━━━ LISTED RECORDS ━━━

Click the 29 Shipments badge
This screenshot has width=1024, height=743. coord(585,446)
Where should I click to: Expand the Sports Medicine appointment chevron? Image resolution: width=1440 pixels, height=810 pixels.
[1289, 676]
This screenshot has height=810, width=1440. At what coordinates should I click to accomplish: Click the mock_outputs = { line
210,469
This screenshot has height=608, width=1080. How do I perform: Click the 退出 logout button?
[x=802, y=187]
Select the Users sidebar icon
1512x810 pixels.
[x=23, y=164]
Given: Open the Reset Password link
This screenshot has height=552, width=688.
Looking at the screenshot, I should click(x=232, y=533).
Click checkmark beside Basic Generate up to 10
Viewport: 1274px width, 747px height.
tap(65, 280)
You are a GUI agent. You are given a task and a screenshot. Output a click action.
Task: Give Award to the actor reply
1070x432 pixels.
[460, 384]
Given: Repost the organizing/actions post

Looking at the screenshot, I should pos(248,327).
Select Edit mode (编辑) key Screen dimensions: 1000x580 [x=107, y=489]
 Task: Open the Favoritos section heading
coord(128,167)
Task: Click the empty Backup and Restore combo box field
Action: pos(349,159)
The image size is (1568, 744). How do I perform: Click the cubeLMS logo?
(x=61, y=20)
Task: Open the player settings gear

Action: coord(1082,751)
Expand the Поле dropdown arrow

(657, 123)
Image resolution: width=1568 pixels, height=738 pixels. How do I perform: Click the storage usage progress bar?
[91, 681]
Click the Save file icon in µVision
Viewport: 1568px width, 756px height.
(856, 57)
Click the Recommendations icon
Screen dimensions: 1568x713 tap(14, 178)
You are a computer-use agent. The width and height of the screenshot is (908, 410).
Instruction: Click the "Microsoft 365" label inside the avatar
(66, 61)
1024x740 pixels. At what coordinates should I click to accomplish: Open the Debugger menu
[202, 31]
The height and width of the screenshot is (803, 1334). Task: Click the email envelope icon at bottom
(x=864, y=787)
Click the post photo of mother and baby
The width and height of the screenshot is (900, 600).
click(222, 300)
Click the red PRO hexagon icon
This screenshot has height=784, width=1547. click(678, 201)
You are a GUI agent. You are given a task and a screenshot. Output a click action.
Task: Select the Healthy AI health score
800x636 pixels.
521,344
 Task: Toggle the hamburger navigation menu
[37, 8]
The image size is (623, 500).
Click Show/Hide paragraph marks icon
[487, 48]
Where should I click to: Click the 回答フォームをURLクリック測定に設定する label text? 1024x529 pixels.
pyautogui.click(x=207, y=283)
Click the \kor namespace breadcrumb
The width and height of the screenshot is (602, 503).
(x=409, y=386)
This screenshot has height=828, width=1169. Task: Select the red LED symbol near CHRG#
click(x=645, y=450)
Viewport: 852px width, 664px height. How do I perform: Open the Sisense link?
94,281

━━━

- TASK BRIEF
The records are to be duplicated in full, with every word kept exactly.

- ANSWER FOR THE TASK
Click the 29 Shipments badge
This screenshot has width=1024, height=743. coord(585,446)
Where should I click to: Expand the Sports Medicine appointment chevron? Image resolution: width=1440 pixels, height=810 pixels.
[1289, 676]
This screenshot has height=810, width=1440. At what coordinates should I click to accomplish: Click the mock_outputs = { line
210,469
This screenshot has height=608, width=1080. How do I perform: Click the 退出 logout button?
[x=802, y=187]
Select the Users sidebar icon
1512x810 pixels.
[x=23, y=164]
Given: Open the Reset Password link
This screenshot has height=552, width=688.
Looking at the screenshot, I should click(x=232, y=533).
Click checkmark beside Basic Generate up to 10
Viewport: 1274px width, 747px height.
tap(65, 280)
You are a GUI agent. You are given a task and a screenshot. Output a click action.
Task: Give Award to the actor reply
1070x432 pixels.
[460, 384]
Given: Repost the organizing/actions post

Looking at the screenshot, I should pos(248,327).
Select Edit mode (编辑) key Screen dimensions: 1000x580 [x=107, y=489]
 Task: Open the Favoritos section heading
coord(128,167)
Task: Click the empty Backup and Restore combo box field
Action: pos(349,159)
The image size is (1568, 744). How do I perform: Click the cubeLMS logo?
(x=61, y=20)
Task: Open the player settings gear

Action: coord(1082,751)
Expand the Поле dropdown arrow

(657, 123)
Image resolution: width=1568 pixels, height=738 pixels. How do I perform: Click the storage usage progress bar?
[91, 681]
Click the Save file icon in µVision
Viewport: 1568px width, 756px height.
(856, 57)
Click the Recommendations icon
Screen dimensions: 1568x713 tap(14, 178)
You are a computer-use agent. The width and height of the screenshot is (908, 410).
Instruction: Click the "Microsoft 365" label inside the avatar
(66, 61)
1024x740 pixels. At what coordinates should I click to accomplish: Open the Debugger menu
[202, 31]
The height and width of the screenshot is (803, 1334). Task: Click the email envelope icon at bottom
(x=864, y=787)
Click the post photo of mother and baby
The width and height of the screenshot is (900, 600).
click(222, 300)
Click the red PRO hexagon icon
This screenshot has height=784, width=1547. click(678, 201)
You are a GUI agent. You are given a task and a screenshot. Output a click action.
Task: Select the Healthy AI health score
800x636 pixels.
521,344
 Task: Toggle the hamburger navigation menu
[37, 8]
The image size is (623, 500).
Click Show/Hide paragraph marks icon
[487, 48]
Where should I click to: Click the 回答フォームをURLクリック測定に設定する label text? 1024x529 pixels.
pyautogui.click(x=207, y=283)
Click the \kor namespace breadcrumb
The width and height of the screenshot is (602, 503).
(x=409, y=386)
This screenshot has height=828, width=1169. Task: Select the red LED symbol near CHRG#
click(x=645, y=450)
Viewport: 852px width, 664px height. How do I perform: Open the Sisense link?
94,281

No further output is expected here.